Тому б я плюнул в очи, кто посмел
Назвать меня вдруг ляхом. Неужели
На лбу моем начертано семь смертных
Грехов, а также пьянство и обжорство,
И грубость, и влечение к гербам.
 
   – Вот и говори с ним! – сказал Поланецкий. – Тем более что отчасти он прав!
   Марыня же, приумолкшая с той минуты, как Букацкий стал перечислять сельские заботы, вдруг стряхнула с себя задумчивость.

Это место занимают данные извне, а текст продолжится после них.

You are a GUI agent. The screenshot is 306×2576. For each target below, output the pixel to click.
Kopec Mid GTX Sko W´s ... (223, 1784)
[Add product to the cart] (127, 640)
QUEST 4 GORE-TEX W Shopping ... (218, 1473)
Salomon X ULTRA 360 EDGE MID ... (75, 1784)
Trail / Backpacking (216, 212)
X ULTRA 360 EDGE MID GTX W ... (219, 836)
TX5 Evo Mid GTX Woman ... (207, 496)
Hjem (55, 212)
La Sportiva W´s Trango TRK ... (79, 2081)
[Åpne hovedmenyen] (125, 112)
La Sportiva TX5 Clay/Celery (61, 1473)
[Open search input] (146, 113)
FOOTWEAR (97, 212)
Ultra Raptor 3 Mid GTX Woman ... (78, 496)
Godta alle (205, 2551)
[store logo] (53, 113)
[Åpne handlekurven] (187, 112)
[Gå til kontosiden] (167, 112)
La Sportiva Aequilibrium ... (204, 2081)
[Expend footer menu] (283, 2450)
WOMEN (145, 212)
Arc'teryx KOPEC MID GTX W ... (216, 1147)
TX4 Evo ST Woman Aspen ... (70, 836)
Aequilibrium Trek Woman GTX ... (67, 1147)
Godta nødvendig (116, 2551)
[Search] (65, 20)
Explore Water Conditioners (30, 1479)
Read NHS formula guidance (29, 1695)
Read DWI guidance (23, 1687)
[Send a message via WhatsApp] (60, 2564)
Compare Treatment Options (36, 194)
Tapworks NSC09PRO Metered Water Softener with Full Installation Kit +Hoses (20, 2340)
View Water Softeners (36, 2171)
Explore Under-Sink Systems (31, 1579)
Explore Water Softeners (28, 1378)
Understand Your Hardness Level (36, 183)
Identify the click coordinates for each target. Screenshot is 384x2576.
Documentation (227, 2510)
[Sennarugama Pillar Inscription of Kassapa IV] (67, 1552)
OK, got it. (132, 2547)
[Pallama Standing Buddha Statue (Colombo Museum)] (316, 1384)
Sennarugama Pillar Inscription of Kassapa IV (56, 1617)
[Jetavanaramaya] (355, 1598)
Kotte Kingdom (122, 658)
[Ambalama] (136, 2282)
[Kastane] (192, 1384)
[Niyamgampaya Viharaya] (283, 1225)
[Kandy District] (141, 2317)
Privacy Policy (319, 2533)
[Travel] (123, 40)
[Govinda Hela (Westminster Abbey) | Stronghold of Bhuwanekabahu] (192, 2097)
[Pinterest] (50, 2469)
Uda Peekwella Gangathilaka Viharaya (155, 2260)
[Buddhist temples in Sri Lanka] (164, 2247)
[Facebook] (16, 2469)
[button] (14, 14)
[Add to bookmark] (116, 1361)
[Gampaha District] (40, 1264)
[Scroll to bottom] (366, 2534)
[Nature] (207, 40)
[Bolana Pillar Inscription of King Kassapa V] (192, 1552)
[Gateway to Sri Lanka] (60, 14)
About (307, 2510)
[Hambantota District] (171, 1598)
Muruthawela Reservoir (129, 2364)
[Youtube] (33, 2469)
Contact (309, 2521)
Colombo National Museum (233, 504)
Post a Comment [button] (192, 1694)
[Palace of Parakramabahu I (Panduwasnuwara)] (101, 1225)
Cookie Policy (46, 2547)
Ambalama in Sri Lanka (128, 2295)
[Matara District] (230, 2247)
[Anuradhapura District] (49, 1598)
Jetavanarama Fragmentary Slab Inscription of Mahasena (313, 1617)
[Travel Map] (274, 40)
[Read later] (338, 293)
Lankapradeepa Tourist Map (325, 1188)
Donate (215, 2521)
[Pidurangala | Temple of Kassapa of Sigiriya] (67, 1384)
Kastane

   – Когда папа бывал нездоров, – сказала она, – а в Кшемене он чувствовал себя гораздо хуже теперешнего, я помогала ему по хозяйству и понемногу привыкла к этому. И хотя, видит бог, хлопот всегда было довольно, мне хозяйственные дела доставляли такое удовольствие, что и сказать не могу. Сперва я не понимала, почему, но пан Ямиш мне растолковал. Сельским трудом, говорил он, жизнь держится, любой другой – только производный от него или вообще лишний… Позже мне яснее стало многое, о чем он не поминал. Выйдешь весной в поле, глянешь, как зеленеет все, и на душе радость. И я теперь знаю почему. Потому что люди не могут без лжи, а в земле – правда. Ее не обманешь, и она тоже может дать или не дать, но не обмануть… Приверженность к земле – это как к истине, и кто ее любит, того и она научит любить… Роса не только на хлеба, на траву ложится, она и в душу проникает, сердце оттаивает, и человек становится лучше, – ведь правда и любовь к богу приближают. Вот почему я так любила Кшемень.
   Невольный испуг, не наговорила ли она лишнего и не рассердился ли ее «Стах», волнение, вызванное воспоминаниями, – все это вдруг отразилось в ее глазах, осветило лицо, юное, как утренняя заря.
   Букацкий не отводил от нее взгляда, будто созерцал какой-то неведомый, только обнаруженный шедевр венецианской школы; затем, полуприкрыв глаза, спрятал свое маленькое личико за огромным узлом замысловато повязанного галстука.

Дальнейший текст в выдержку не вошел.